The Mudcat Café TM
Thread #119913 Message #2604724
Posted By: Bill D
04-Apr-09 - 05:07 PM
Thread Name: BS: So much=overwhelmed + no outrage?
Subject: RE: BS: So much=overwhelmed + no outrage?
"I hope this will not turn into a gun discussion..."
"This is not about guns --..."
Oh, but it is about guns as much as it is about society and sick, frustrated individuals. As Azizi quotes "Friends said he feared the Obama administration was poised to ban guns." Guns are pervasive in society and in many parts of our sub-cultures, guns are accepted and approved as THE way to settle disputes and raise money.
Sadly, with so many millions of guns already out there, there is very little way the continuing deaths can be stopped by reducing the number OF guns, and the only hope is to identify dangerous people and get them treated and make it very, very very difficult for unstable people to GET guns.
We have seen a number of violent incidents lately where folks said they saw little sign of problems before the individual did the sad deed. I am 'almost' convinced that the obsession OF the media with 'reporting' every horrible crime in detail, even if it happens 1000 miles away, exacerbates the problem. The more famous crimes get re-run and re-examined on TV programs incessantly. Perhaps the success of Truman Capote's book "In Cold Blood" showed the market for it. We have one local channel where violent crime is 90% of their programming. How much exposure to that can cause an unstable individual to 'explode'? How often do people, even unconciously, seek to emulate or transcend what the see? ...right...no one knows, and we can't prove it in most cases, but I have little faith that it serves as an object lesson or deterrent.

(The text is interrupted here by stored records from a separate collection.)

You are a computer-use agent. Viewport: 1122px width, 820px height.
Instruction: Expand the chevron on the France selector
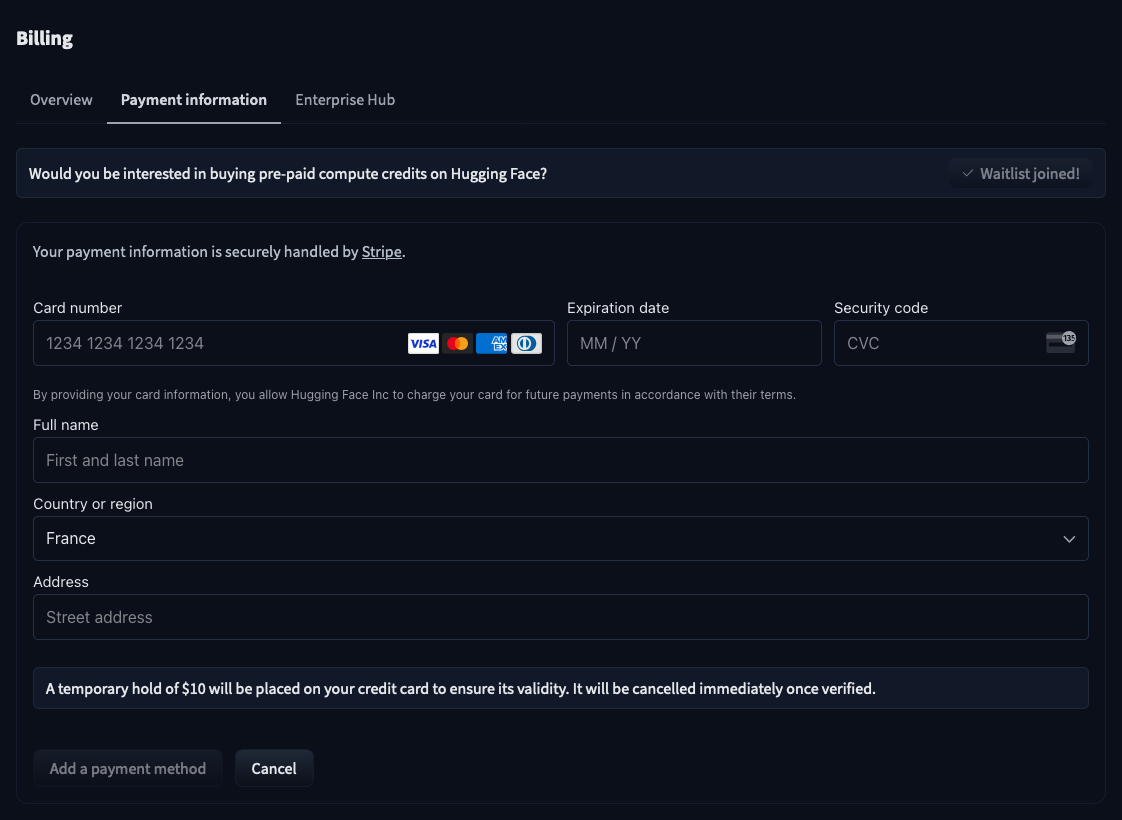click(x=1068, y=538)
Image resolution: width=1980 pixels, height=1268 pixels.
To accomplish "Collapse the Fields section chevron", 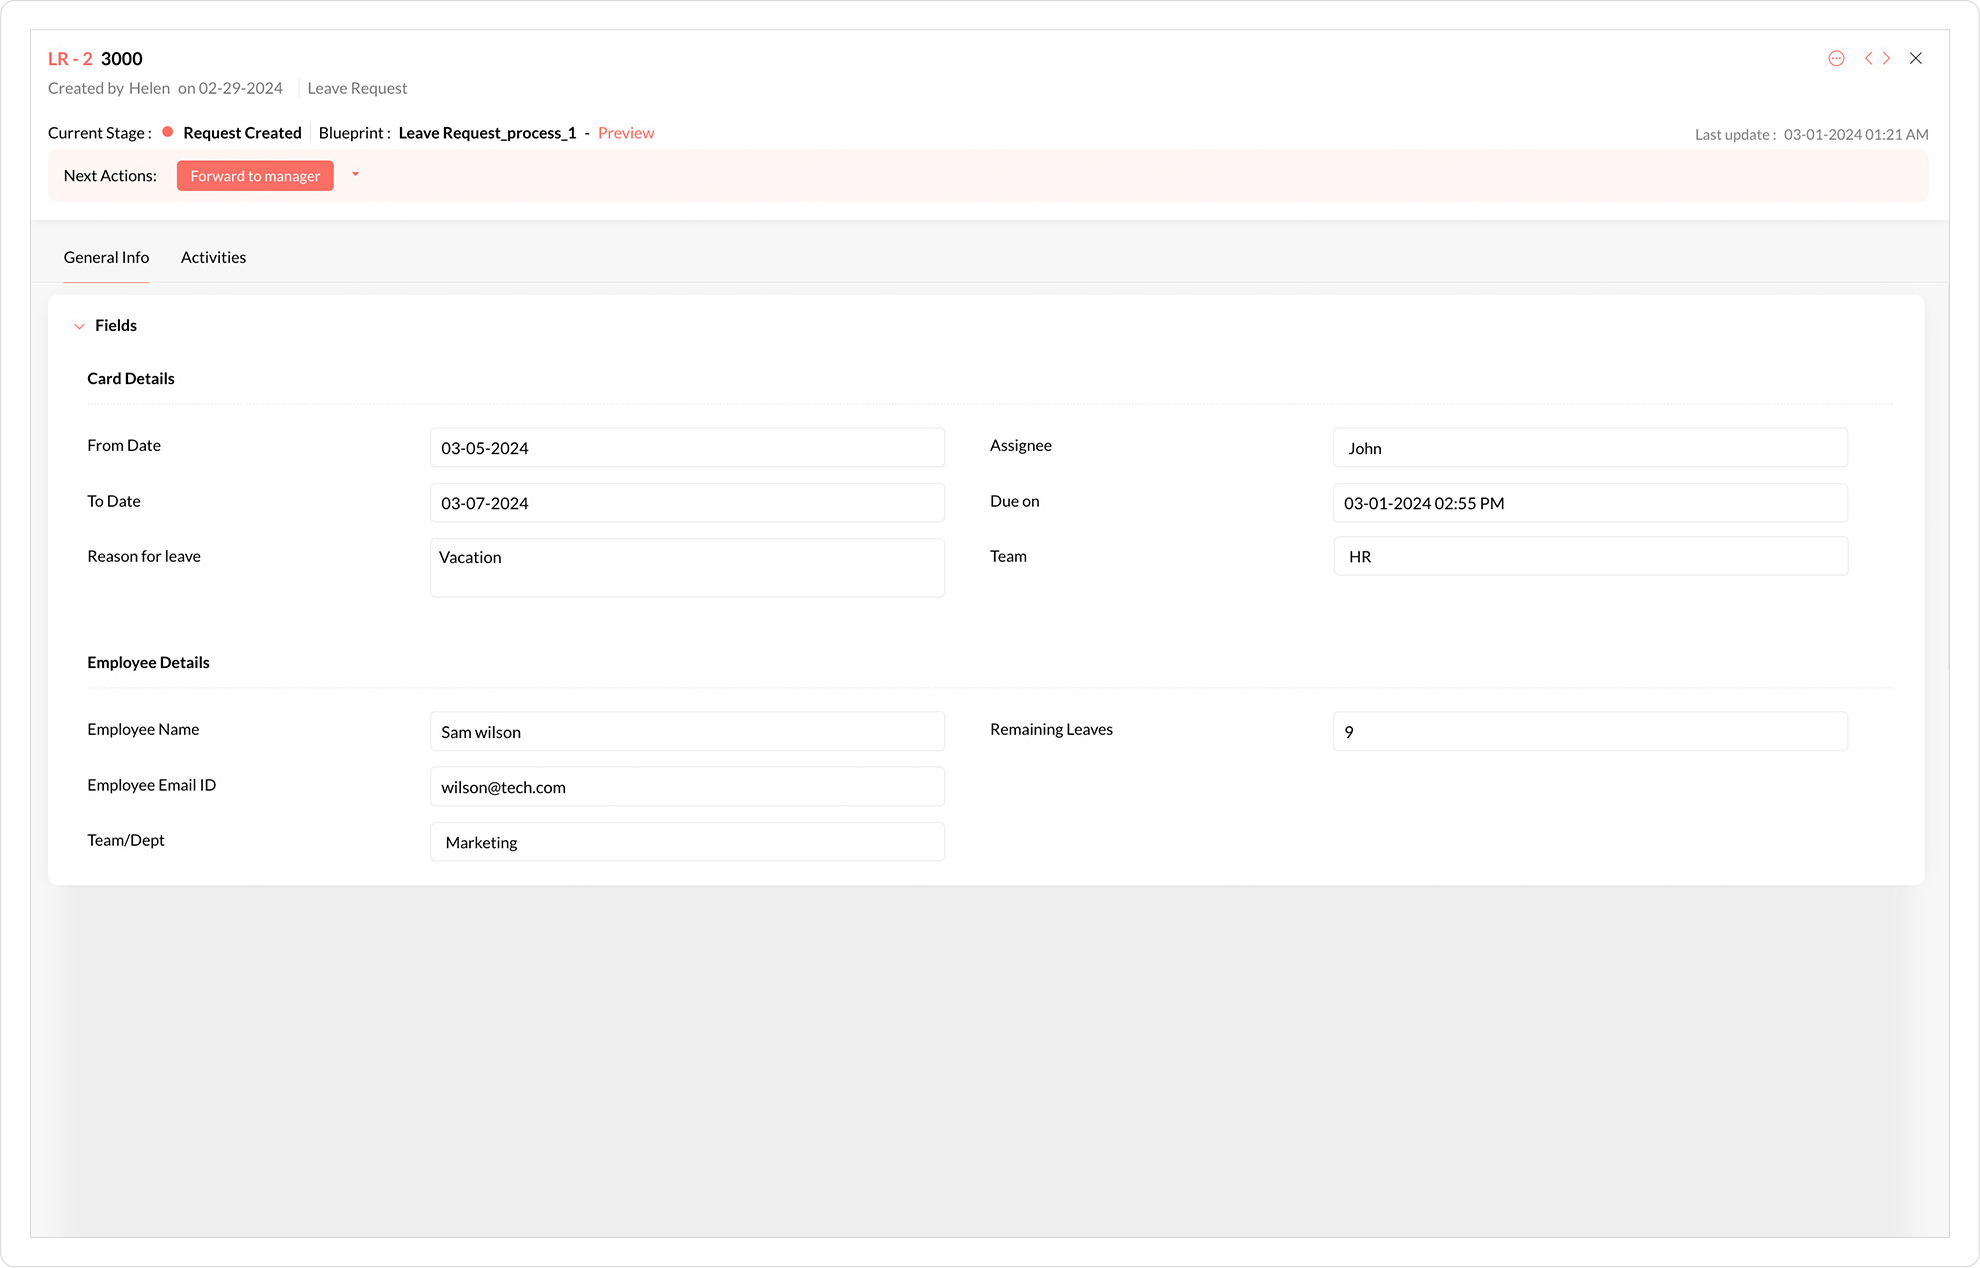I will click(79, 326).
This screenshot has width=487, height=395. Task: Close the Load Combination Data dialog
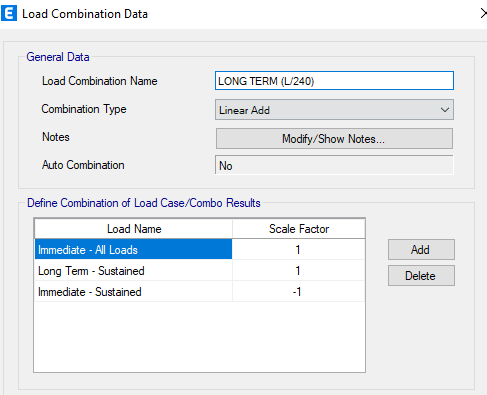coord(483,13)
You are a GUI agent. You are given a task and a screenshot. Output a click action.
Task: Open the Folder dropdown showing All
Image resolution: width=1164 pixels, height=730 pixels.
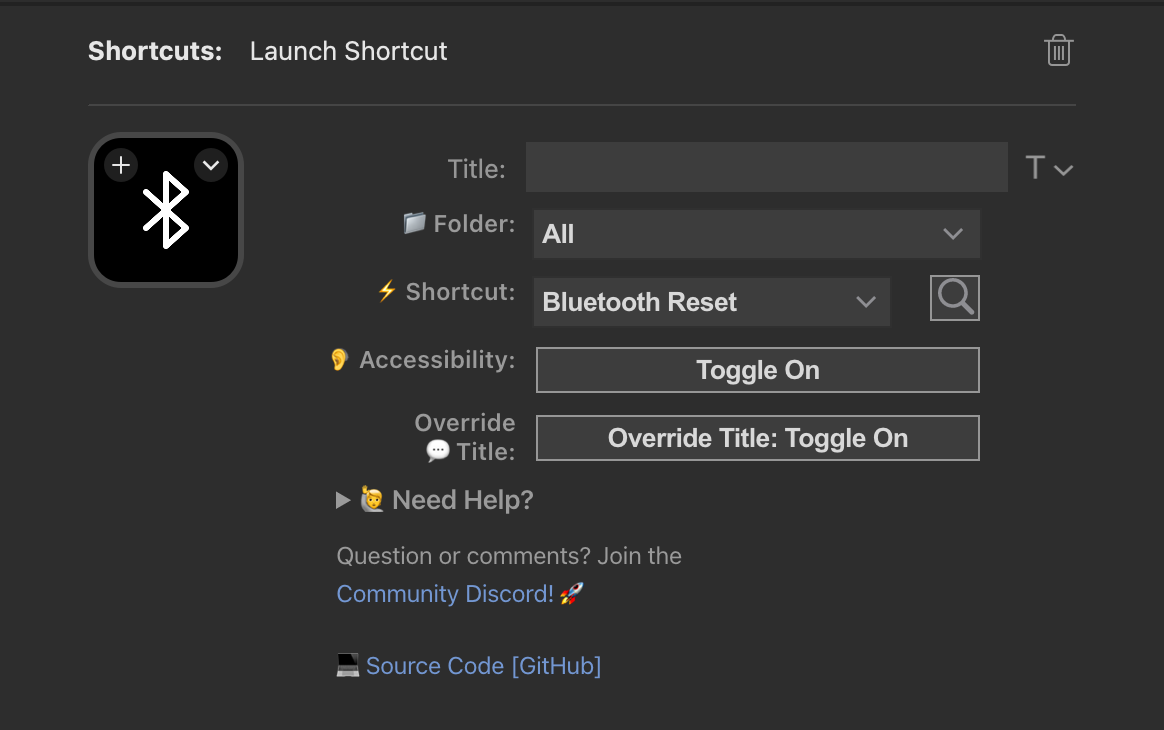pos(756,234)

Barring the reduction of availability of guns, I think that restricting the re-enaction and detailed coverage of violent crime is the simplest way to begin approaching the problem.
No outrage? *I* am outraged that some of the real, genuine ways to deal with societal violence are ignored because of perceived 'rights' to own dangerous weapons and dramatize the use of them on TV and in video games.